Dataset entries

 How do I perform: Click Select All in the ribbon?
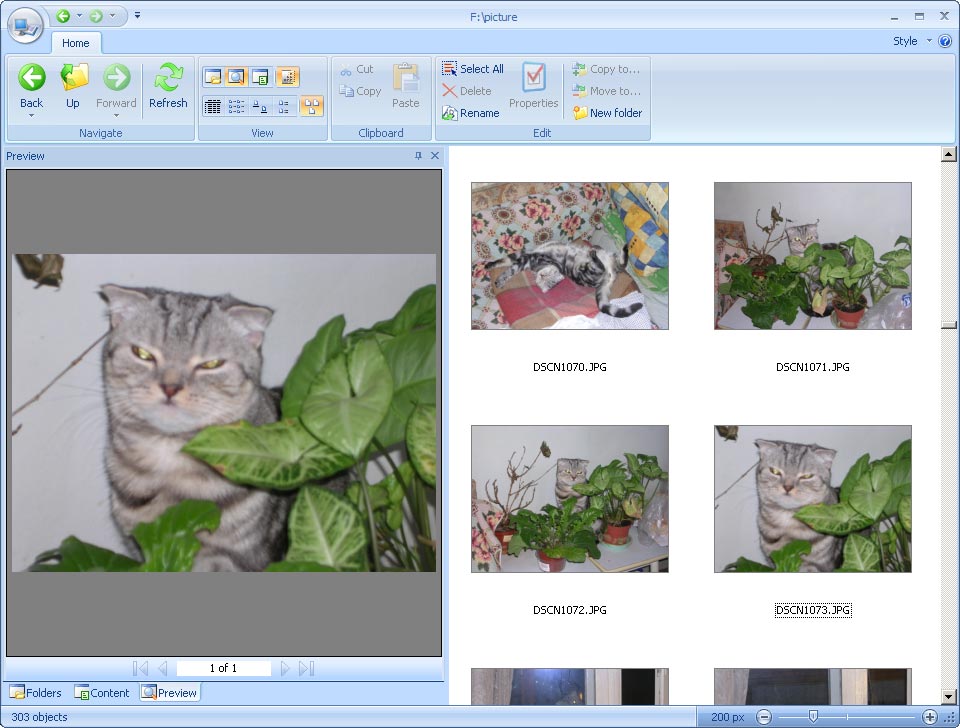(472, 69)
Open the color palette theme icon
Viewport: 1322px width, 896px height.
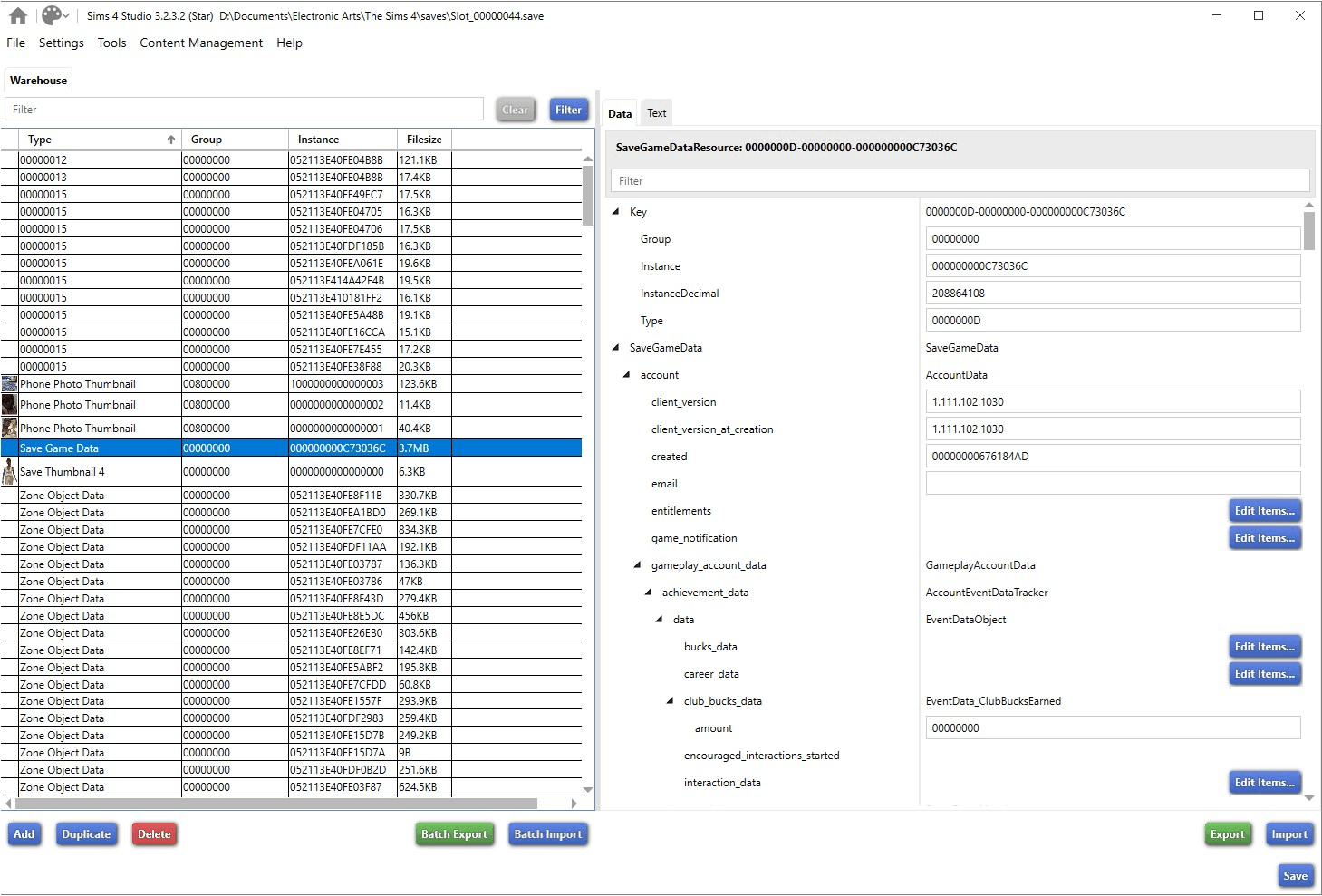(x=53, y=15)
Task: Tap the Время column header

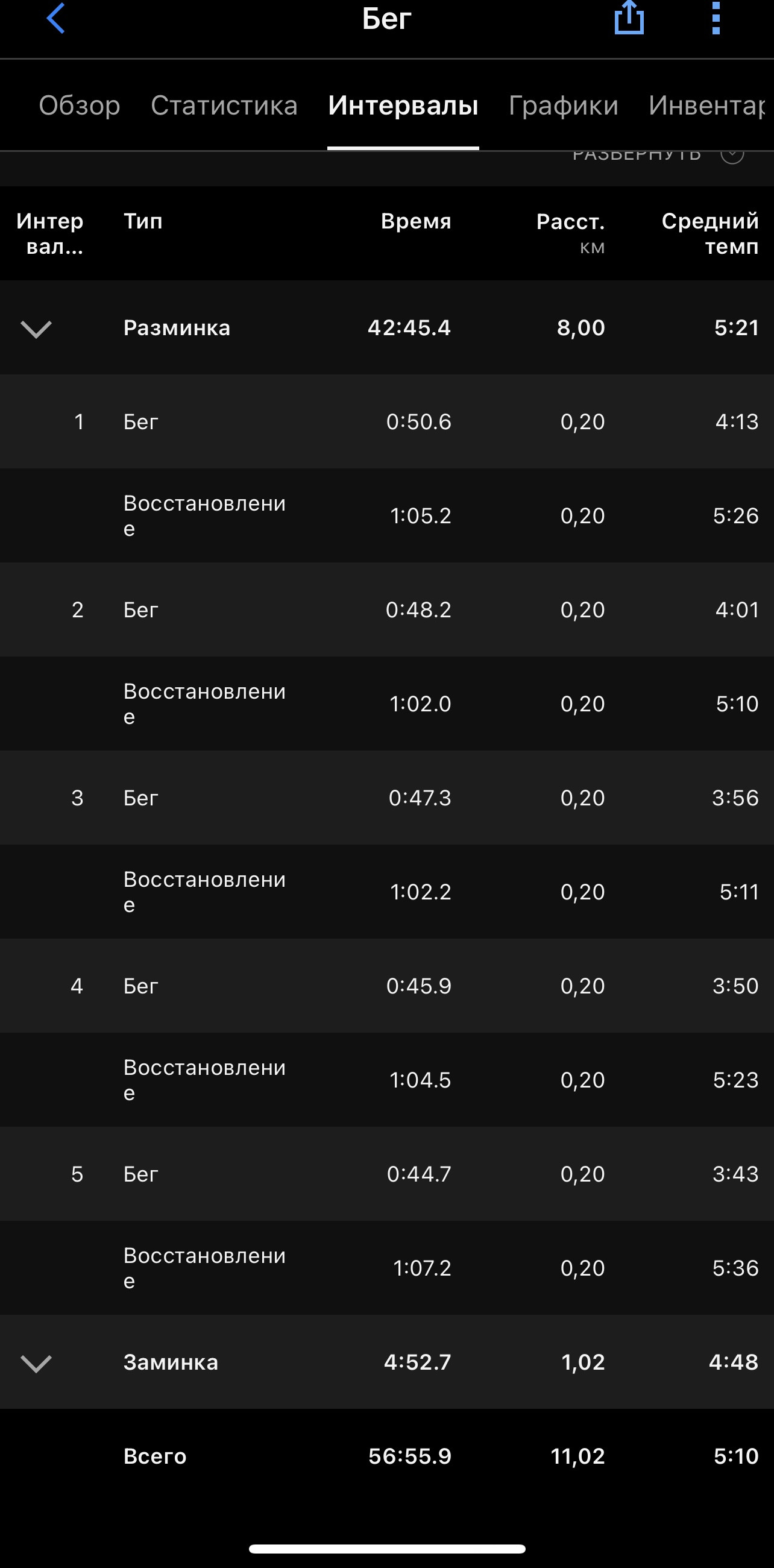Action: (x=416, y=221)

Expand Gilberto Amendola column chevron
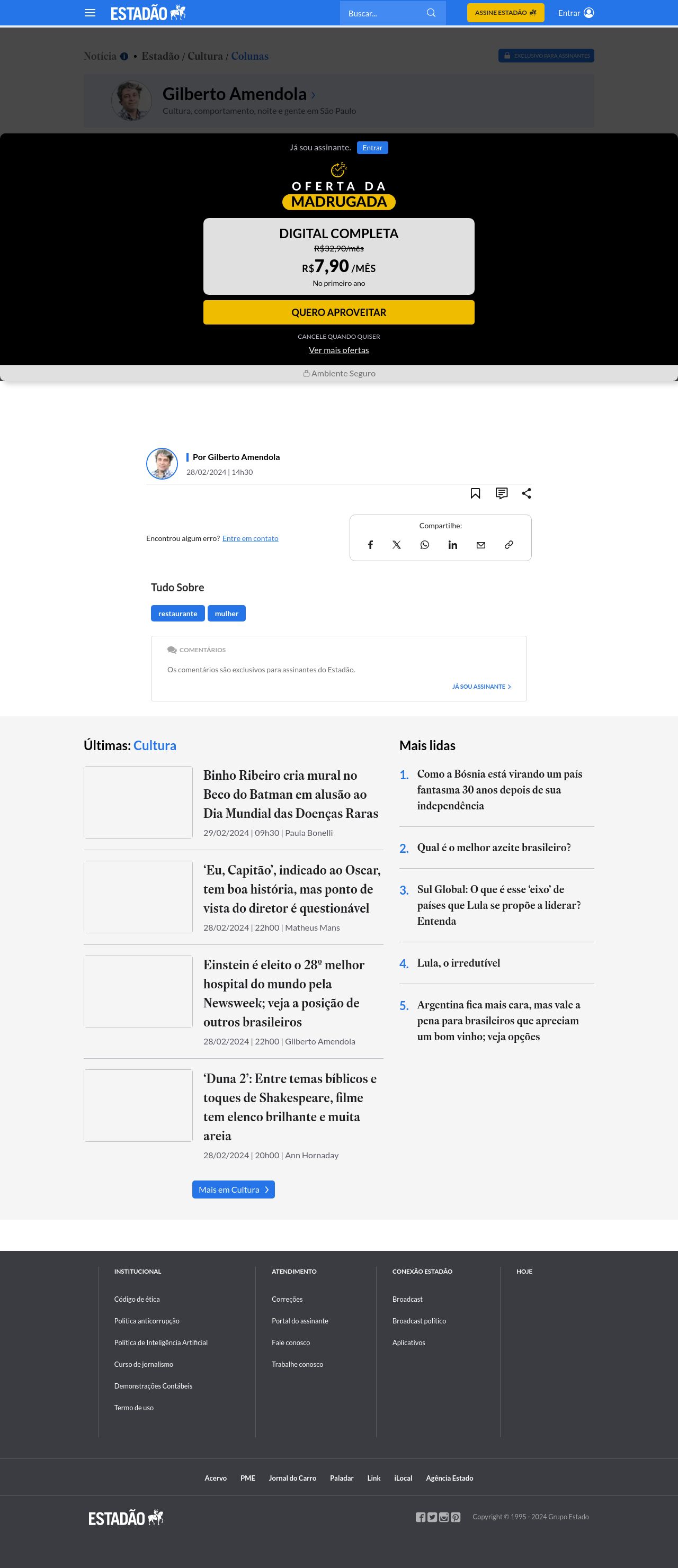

-- Requirement --
Pictures stay out, but every record above is to be returned exactly.

-- Exercise answer --
 How do I perform: Click Select All in the ribbon?
(472, 69)
Open the color palette theme icon
Viewport: 1322px width, 896px height.
(x=53, y=15)
Task: Tap the Время column header

Action: (x=416, y=221)

Expand Gilberto Amendola column chevron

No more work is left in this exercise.